> **SUPPLIED RECORDS**
------------------------------------------------------------------------
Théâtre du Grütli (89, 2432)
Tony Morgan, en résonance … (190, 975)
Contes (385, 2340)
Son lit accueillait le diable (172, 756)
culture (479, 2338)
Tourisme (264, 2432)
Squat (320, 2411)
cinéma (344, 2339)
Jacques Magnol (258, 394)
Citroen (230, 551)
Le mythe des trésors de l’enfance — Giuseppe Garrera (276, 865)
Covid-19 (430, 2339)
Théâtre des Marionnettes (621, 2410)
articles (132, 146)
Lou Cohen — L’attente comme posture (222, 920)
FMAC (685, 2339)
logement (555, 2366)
------------------------------------------------------------------------
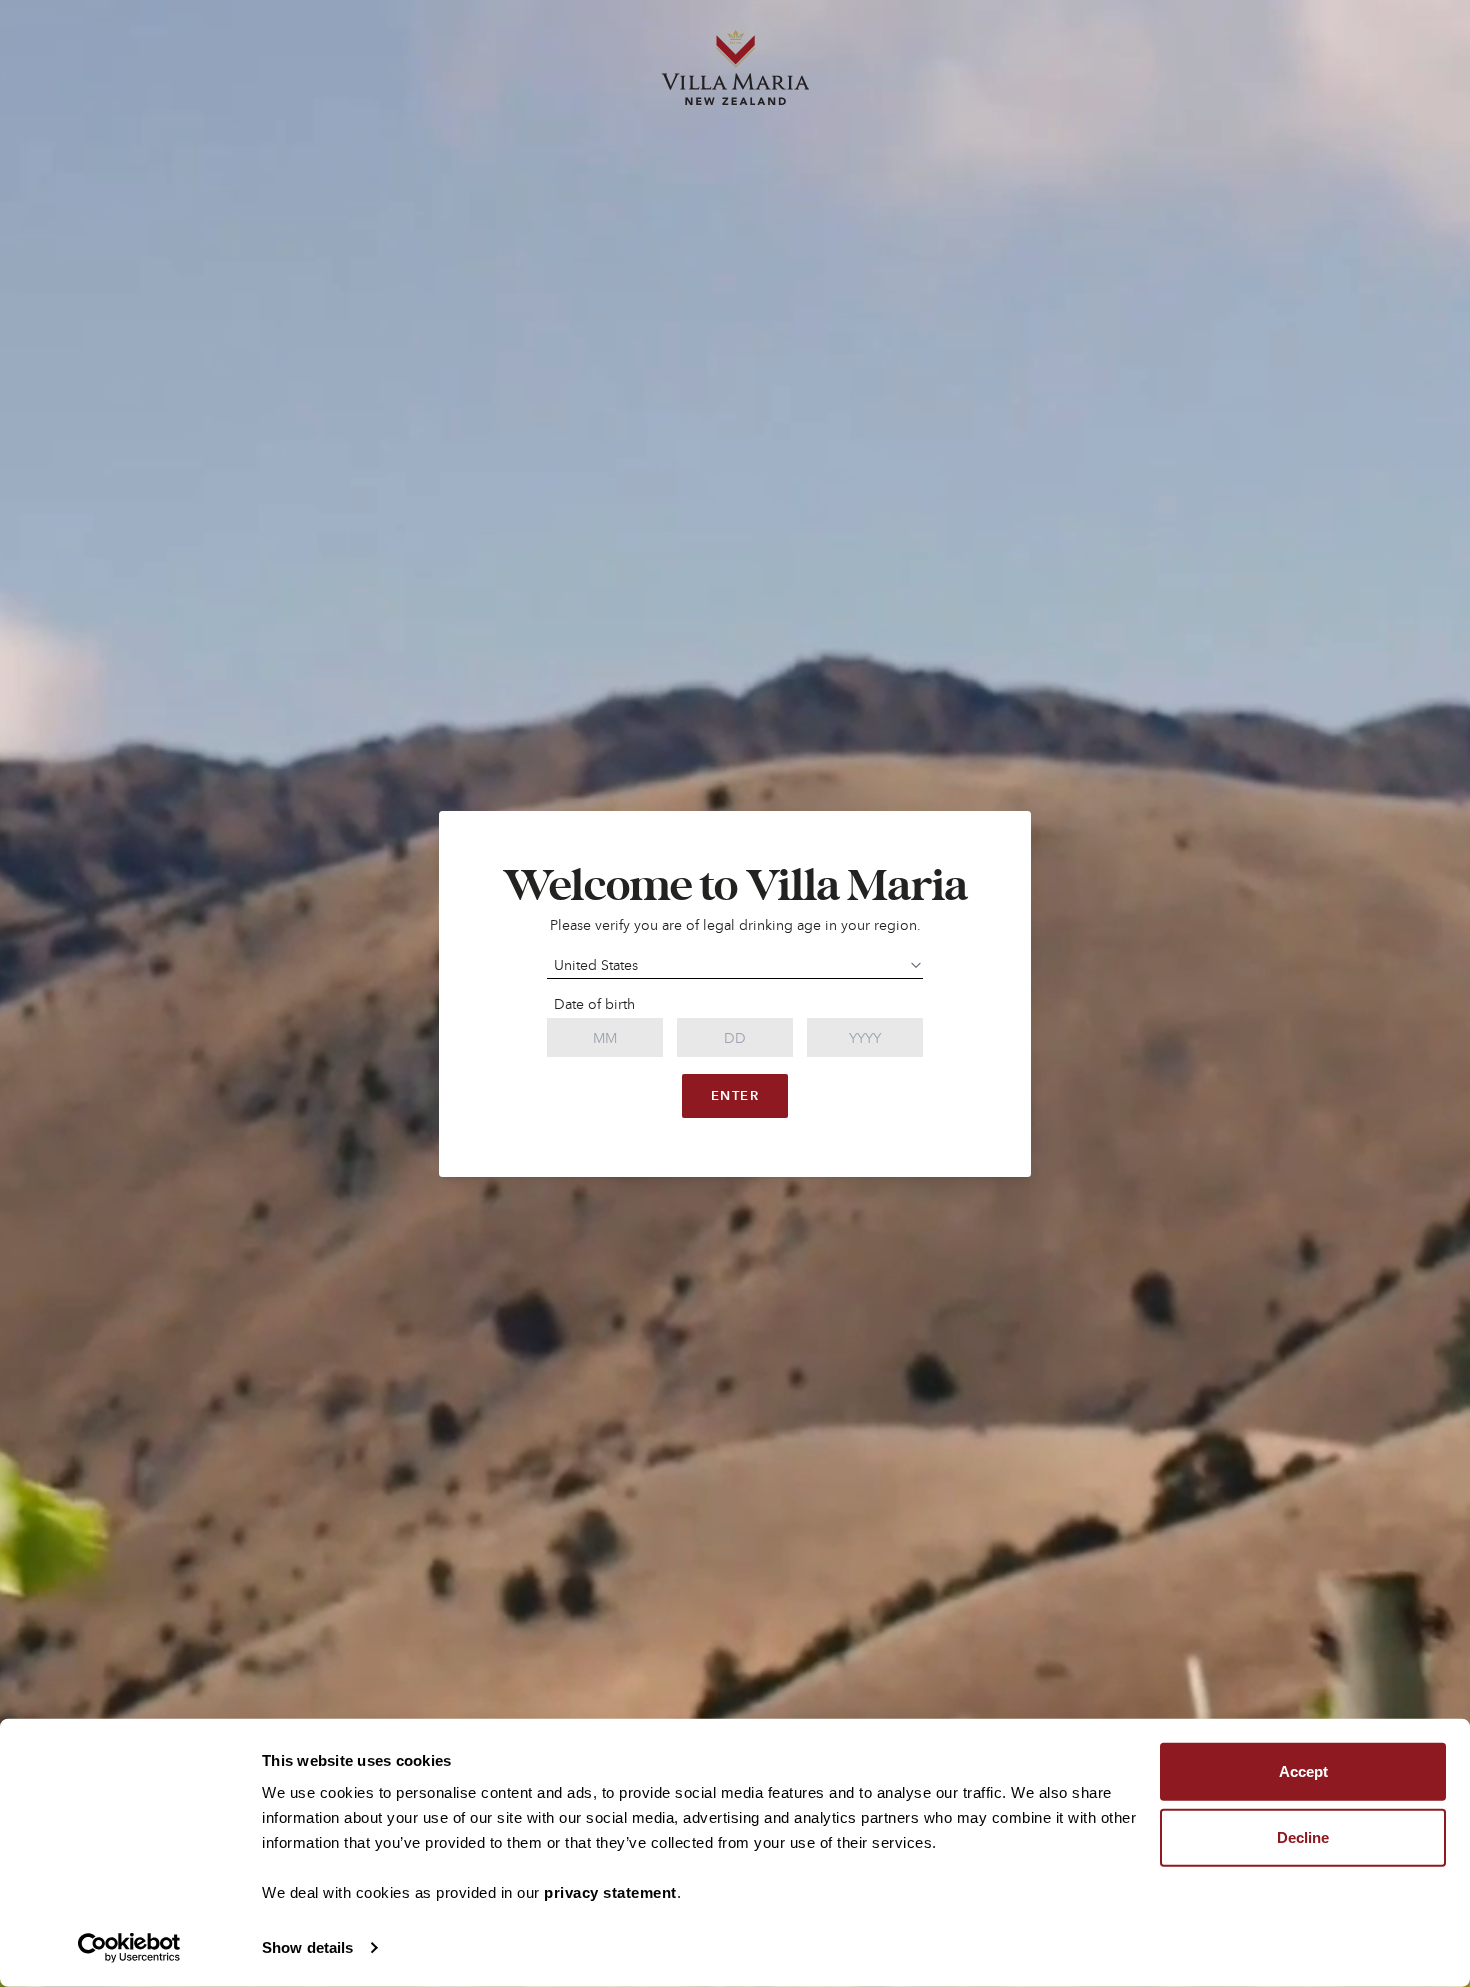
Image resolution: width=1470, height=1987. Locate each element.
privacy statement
------------------------------------------------------------------------
> **REQUIREMENT**
If the string "Théâtre" appears in a line of the data above, that line counts. State how many such lines there are and nothing more.

> **TASK RESULT**
2